Pretraining Data	COCO AP^box (0.2×)	ADE20K mIoU (0.2×)
IN-Real	29.14	32.10
IN-lbGen	30.68 (+1.54)	33.57 (+1.47)

lbGen achieves the most significant advantages when using 20% downstream data.

Bias Metric Experiments¶

Backbone	Pretraining Data	TI↓ (Texture Bias)	CB_avg↑ (Context)	BG_Gap↓ (Background)
ResNet50	IN-Real	60.9	60.0	6.8
ResNet50	IN-lbGen	56.1	64.7	6.4
ViT-S	IN-Real	67.0	61.8	6.7
ViT-S	IN-lbGen	57.2	66.0	6.1

Under all three bias metrics, the proposed method comprehensively outperforms models pretrained on real data.

Key Findings¶

Data bias is quantifiable: High IN-val accuracy $\neq$ high generalization; bias is the root cause.
Greater benefits in few-shot scenarios: The less downstream data available, the more prominent the advantages of lbGen become (Figure 3).
Efficacy of semantic space alignment: The text semantic space of CLIP indeed provides a low-biased representation anchor.

Highlights & Insights¶

First to directly generate a low-biased dataset: Diverging from the traditional "collect then de-bias" paradigm, this work directly addresses the bias problem from the generation end.
Zero-image training: The diffusion model is fine-tuned using only 1000 category names, without introducing any external biased images.
Counter-intuitive finding: Synthetic data with 46% IN-val accuracy performs stronger in transfer learning than real data with 76% IN-val accuracy.
Lightweight: Training costs are kept highly manageable through LoRA fine-tuning and a 5-step gradient strategy.

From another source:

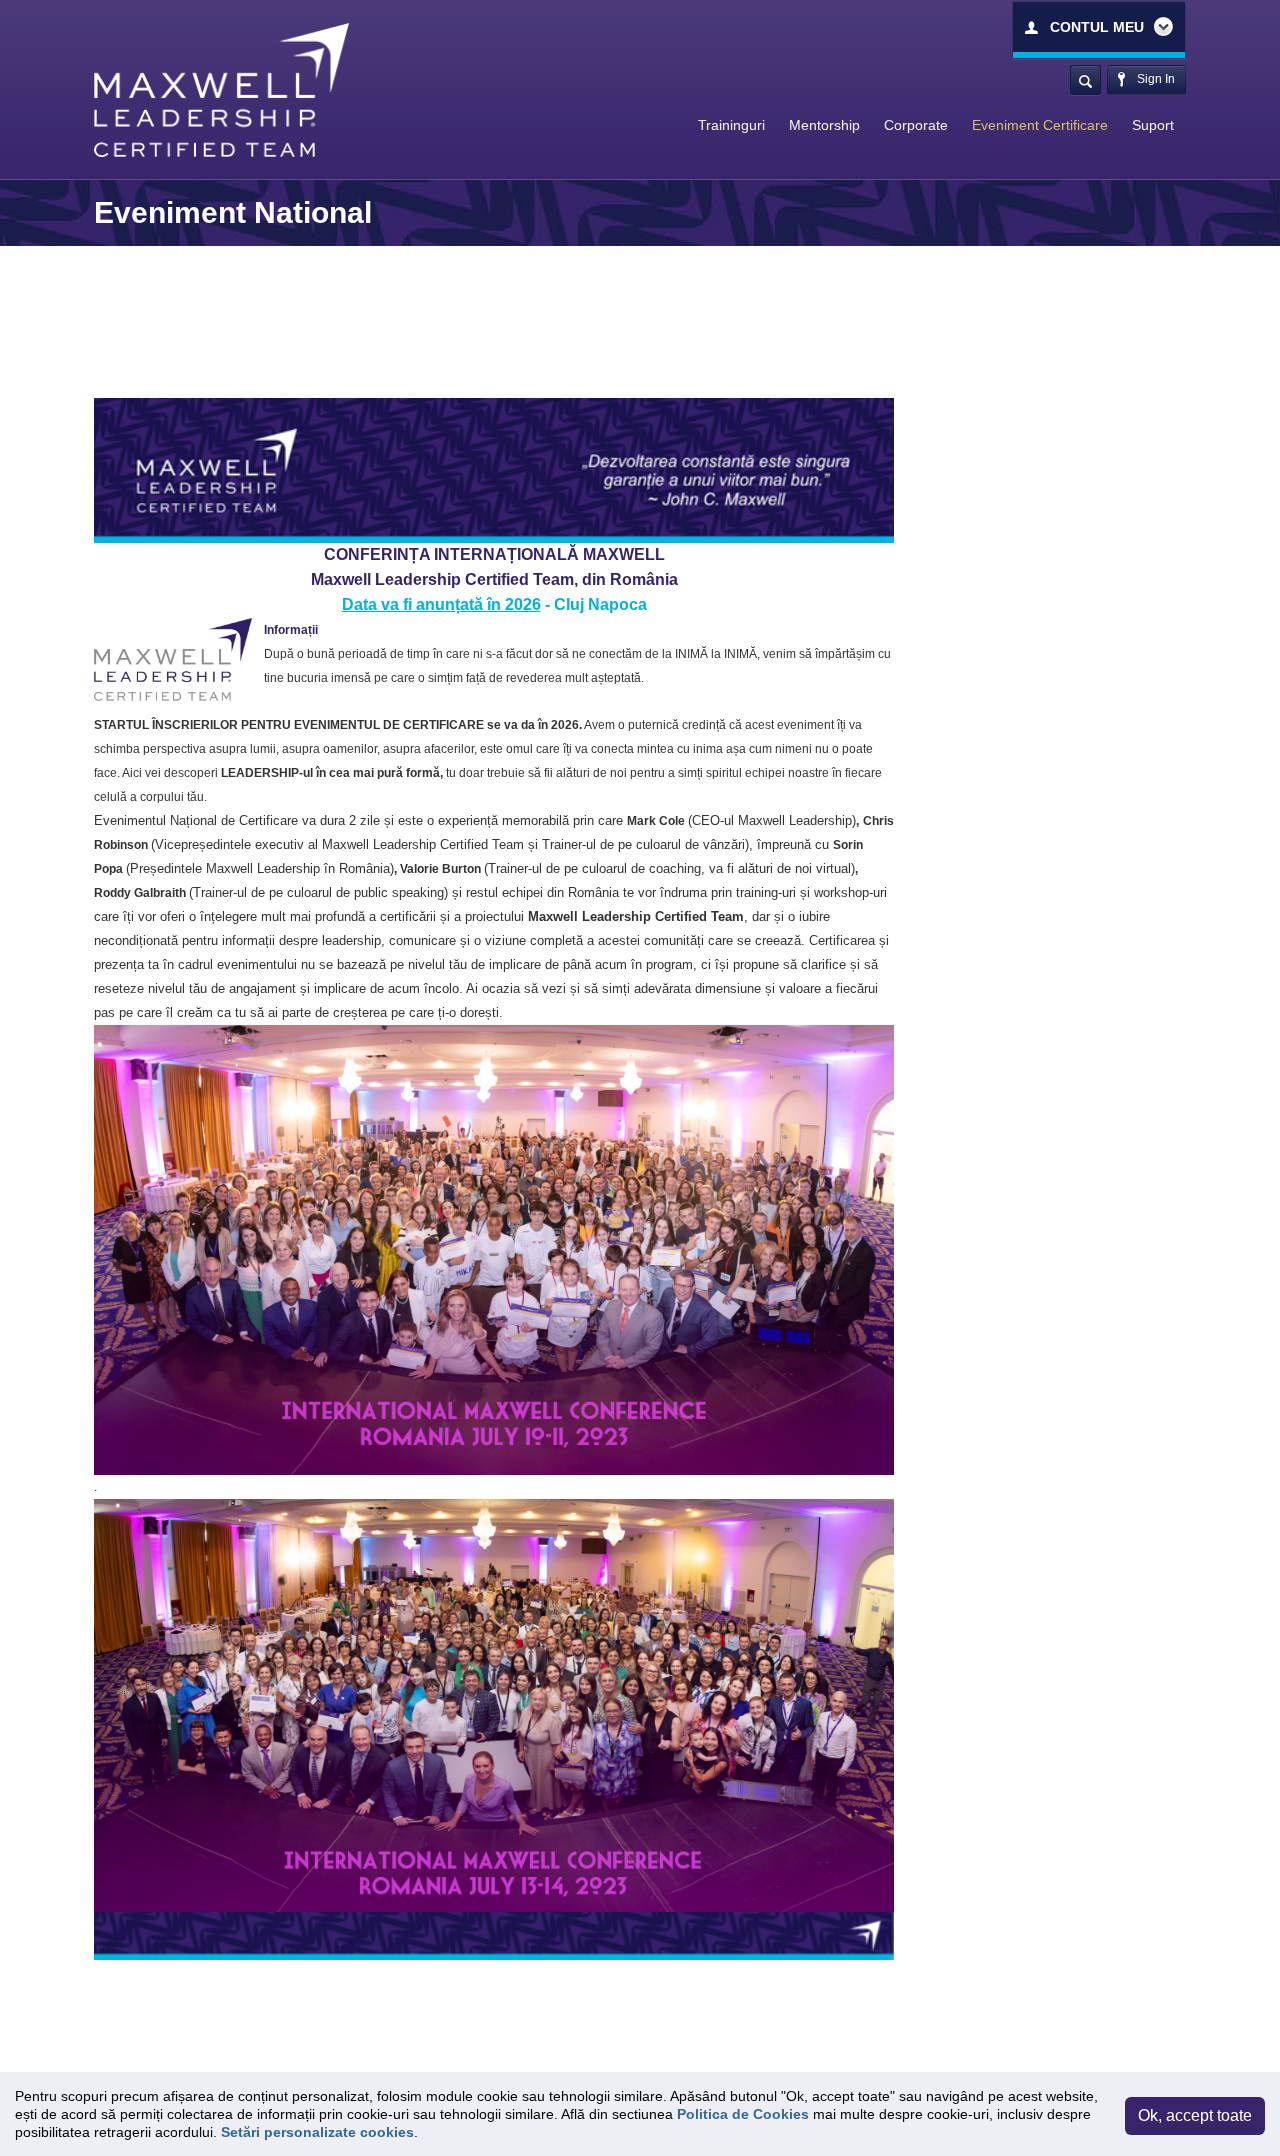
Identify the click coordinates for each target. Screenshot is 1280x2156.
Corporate (916, 125)
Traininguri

Limitations & Future Work¶

Extremely low IN-val accuracy (46%) demands caution when applying it to in-domain scenarios.
Validated only on 1K categories; the scaling behavior to larger categories (e.g., 21K) remains to be verified.
Relies heavily on the quality of CLIP's semantic space — CLIP itself may exhibit inherent biases.
The quality assurance module utilizes the scoring model Q-ALIGN, which might introduce implicit quality-preference bias.
Evaluated only on ResNet50 and ViT-S; whether the advantages persist for larger models (e.g., ViT-L) remains unknown.

RealFake (Yuan et al.): Synthesizes data after learning the ImageNet distribution but does not mitigate bias $\rightarrow$ essentially replicating the biases.
GenRobust (Bansal et al.): Fine-tunes a diffusion model on ImageNet and uses carefully designed prompts $\rightarrow$ still constrained by the original distribution.
CLIP align: Utilizing CLIP's multimodal alignment capability as a "de-biasing" tool is a paradigm worth promoting — it can scale to other scenarios requiring low-bias representations (e.g., fairness, domain adaptation).

Rating¶

⭐⭐⭐⭐ — High novelty in perspective (addressing data bias from the generation end for the first time), with comprehensive experiments covering bias metrics; the counter-intuitive results are convincing. However, the assumption of relying on CLIP's semantic space requires deeper theoretical support.